Our physics teacher back in De La Salle had a theory that if everyone in China jumped up and down at the same time the earth would go out of orbit.
Who could have imagined nearly 30 years later that theory might be put to the test.
Maybe not strictly speaking, although there are a lot of people jumping up and down in China right now, given this is what most running actions essentially mimic.
Because like a lot of things, China is only now catching up on the western world in that opium of the masses also known as the big city marathon.
It’s happening on a suitably revolutionary scale, only with the full trumpeting of the Chinese government. Health and fitness was made a national priority in 2014, and as a result, distance running is booming: there were 134 marathon events staged in China last year, 83 more than in 2014, attracting around 1.5 million runners.
That number is set to rise to nearly 2.5 million by the end of 2016, which makes for a lot of jumping up and down.
Medical interventions
Not that it’s been entirely smooth running, as covering 26.2 miles rarely is.
Last month’s Qingyuan marathon, a city of 3.7 million people in south China, required a reported 12,000 medical interventions during the race, ranging from muscle spasms to severe vomiting. Many ended up in hospital, some in a critical condition.
Part of the problem was an item in the pre-race goody bag, which was lost in translation.
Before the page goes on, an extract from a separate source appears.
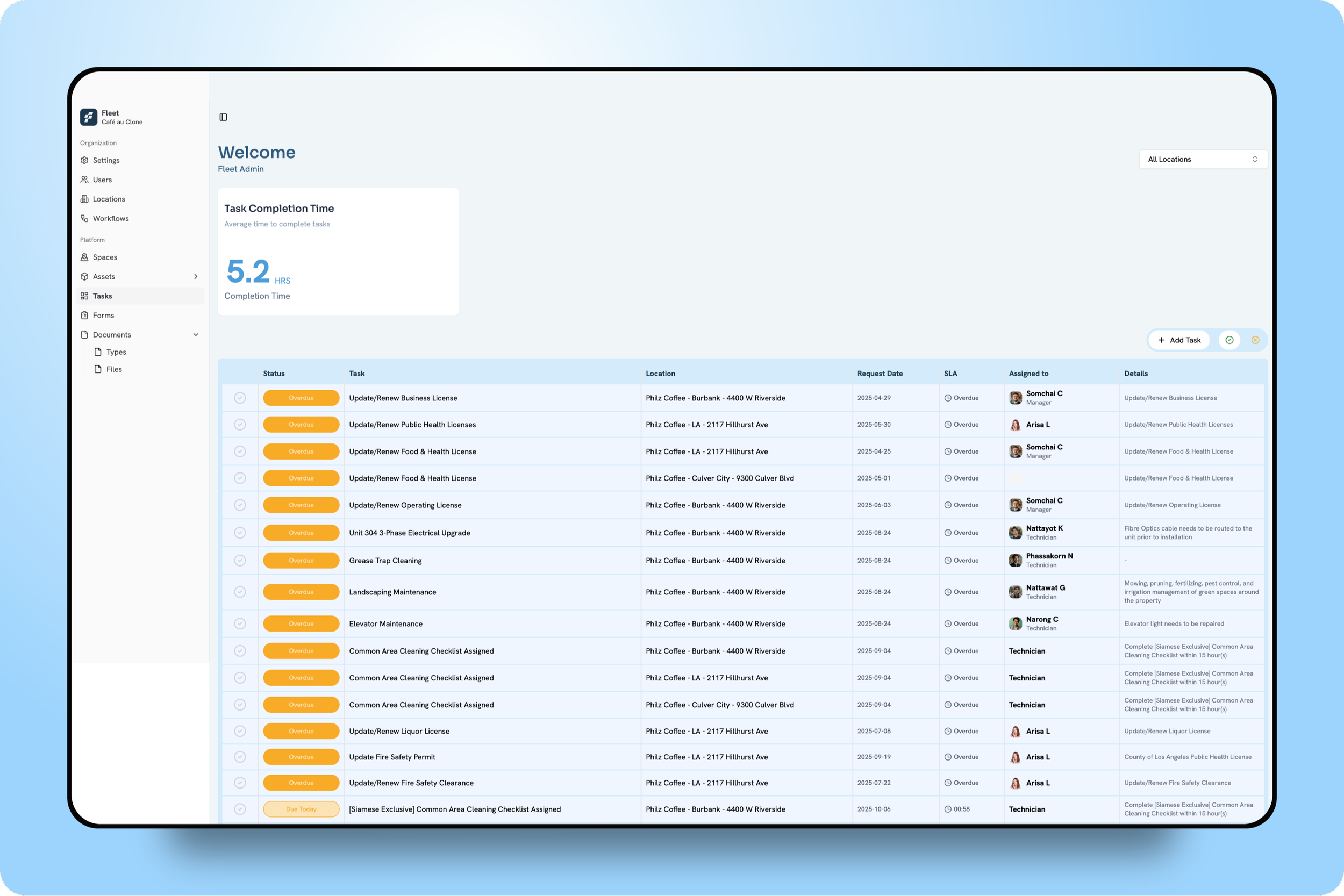Image resolution: width=1344 pixels, height=896 pixels.
Task: Go to Spaces in the sidebar
Action: 105,257
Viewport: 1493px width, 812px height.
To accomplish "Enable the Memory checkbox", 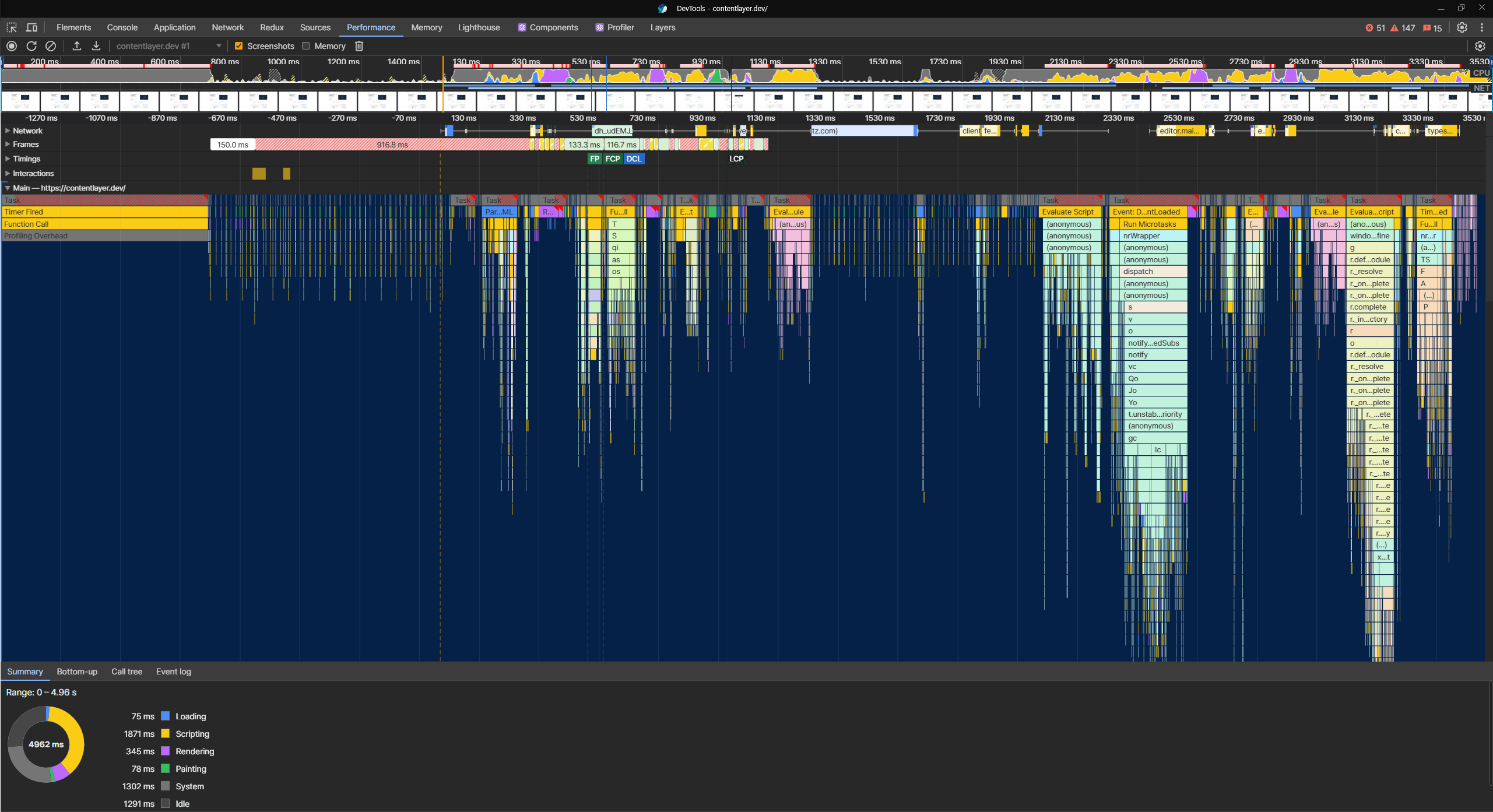I will (x=305, y=46).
Along with the usual T-shirt and blister pack was a bar of imported grape-scented soap.
Unfortunately, some runners mistook the soap for an energy bar and began chewing on it shortly before the start, with naturally sickening consequences.
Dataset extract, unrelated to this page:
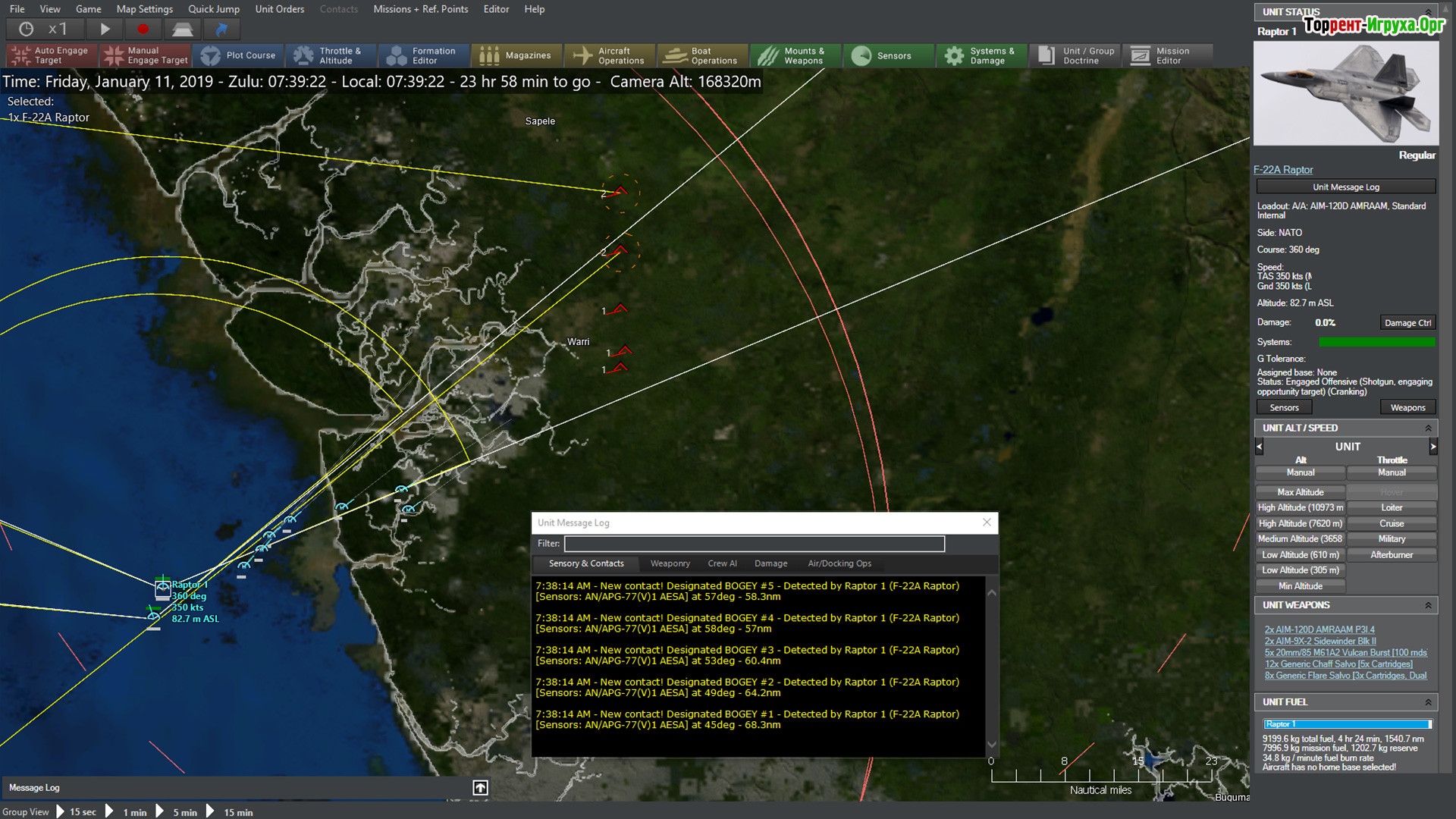
Task: Collapse the UNIT FUEL panel
Action: coord(1428,702)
But if there’s a lesson in there somewhere, it’s that even the most amateur runners will chew on anything if they think it will give them some sort of advantage, somehow enhance their performance, intentional or otherwise.
Banned substance
It rarely matters what the ingredients are, whether there might be a banned substance or indeed sodium lauryl sulfate.
It’s not like they’re going to be drug-tested either, so there’s nothing really to fear.
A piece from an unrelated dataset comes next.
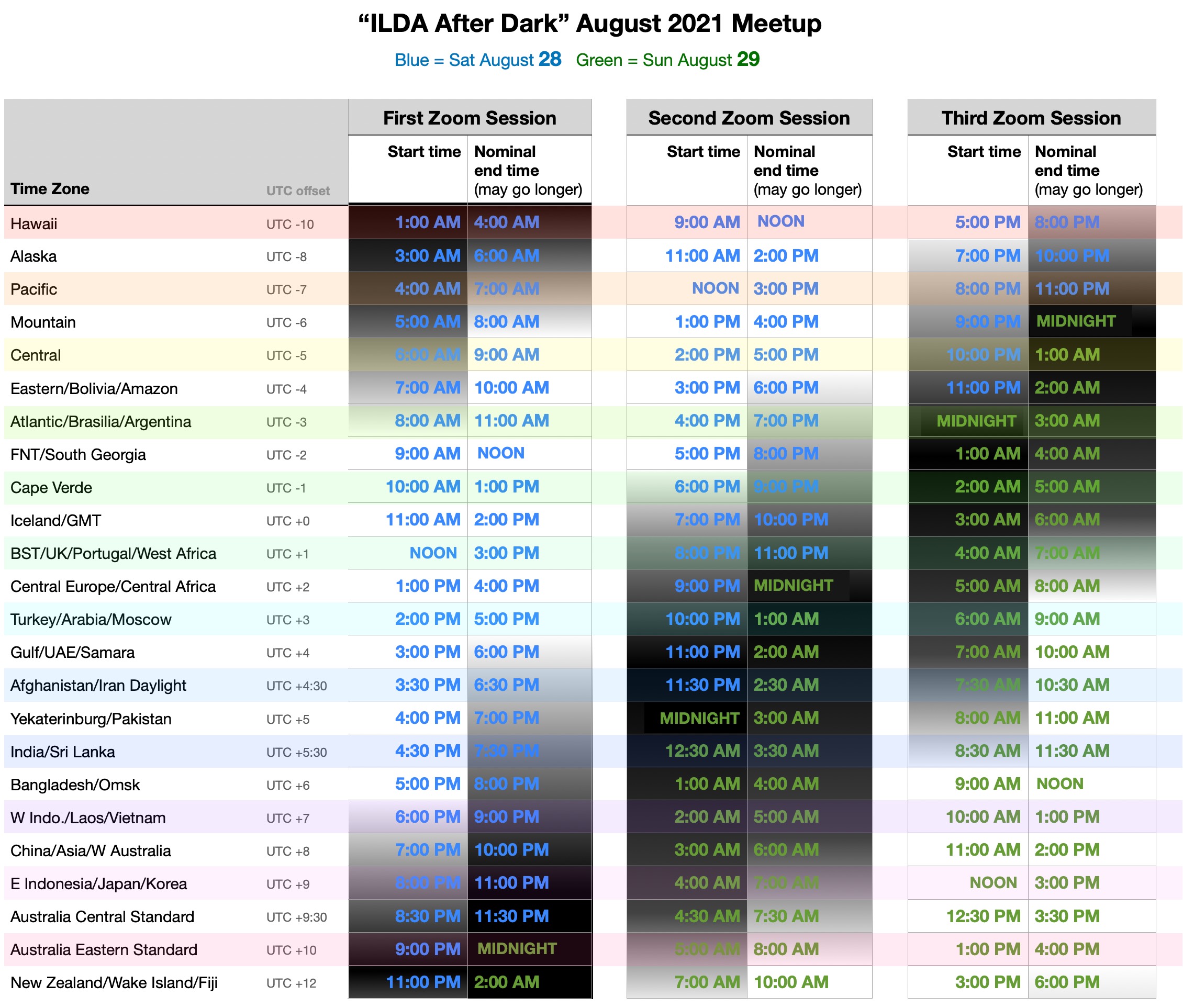Select the Hawaii time zone row label

click(34, 224)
Actually that is the big fear in the anti-doping world right now, exactly what David Howman was talking about in Dublin this week when saying he’s worried about the “entry level and amateur athletes” just as much as the “elite athletes”.
Howman knows what he’s talking about: for 13 years he’s been director general of the World Anti-Doping Agency (Wada) and, as he prepares to step down from that position in June, reckons the biggest threat to the integrity of sport is no longer from the top down, but rather the bottom up.
“Only that’s the area where there’s no testing,” he warned. “That’s the concern.”
Dr Una May, head of Sport Ireland’s anti-doping committee, has similar fears, and highlighted the large packages of expensive anabolic steroids and other banned substances regularly seized by Irish Customs, having being ordered over the internet, destined for amateur athletes for purely aesthetic reasons, not to gain any performance enhancement over anyone else except themselves.
In fact, Sport Ireland is already working with the needle exchange programme in Merchants Quay in Dublin, who is setting up a separate unit for steroid users: “We provide support when we can,” said May, “but it is a very big problem and we certainly don’t have the resources to tackle that, outside of organised sport.”
Indeed the whistleblower behind those Sunday Times allegations that UK-based Dr Mark Bonar had administered banned substances to some 150 athletes – including professional footballers, cyclists and boxers – was himself an amateur, reportedly a 39-year-old low-level cyclist who didn't actually fail a doping test but rather refused to give a sample.
Again the fear there is that people like Dr Bonar are more likely to be working in that realm, not the professional one.
No one should need to go undercover to discover that.
Because another warning about all this could be found in a frightening discussion on Newstalk last Sunday, about “truth, hypocrisy, morality, and globalisation”.
Professor Chris Shilling from the University of Kent was on Talking Books to discuss The Body: A Very Short Introduction, and although he wasn't actually talking about doping in sport, he might well have been.
Such is the individual obsession with body image in modern society, warned Shilling, “it’s in danger of getting out on control”, and part of the problem is that the medical and pharmaceutical world is happy to play along. And, with the human body now seen as increasingly malleable, so too does the capacity of science and technology to intervene “to reconstruct how we look, through exercise, diet, and also more radical means”.
Cosmetic procedures
Americans last year spent $13 billion on cosmetic procedures, the body now seen as a raw material to be worked on. The pharmaceutical industry is following suit, shifting from illness to wellness, with the average American now on between 11 to 13 prescription medicines per year for medical conditions that don’t traditionally qualify as being sick.
So, with images of these taut, terrific bodies everywhere, what chance is there of running a successful anti-doping campaign outside of organised sport, in the strictly amateur and yet mass participation level, especially now that China is catching on too?
The only hope there is that everyone becomes a whistleblower, that amateur athletes start policing themselves, especially if they see anyone chewing on a bar of soap.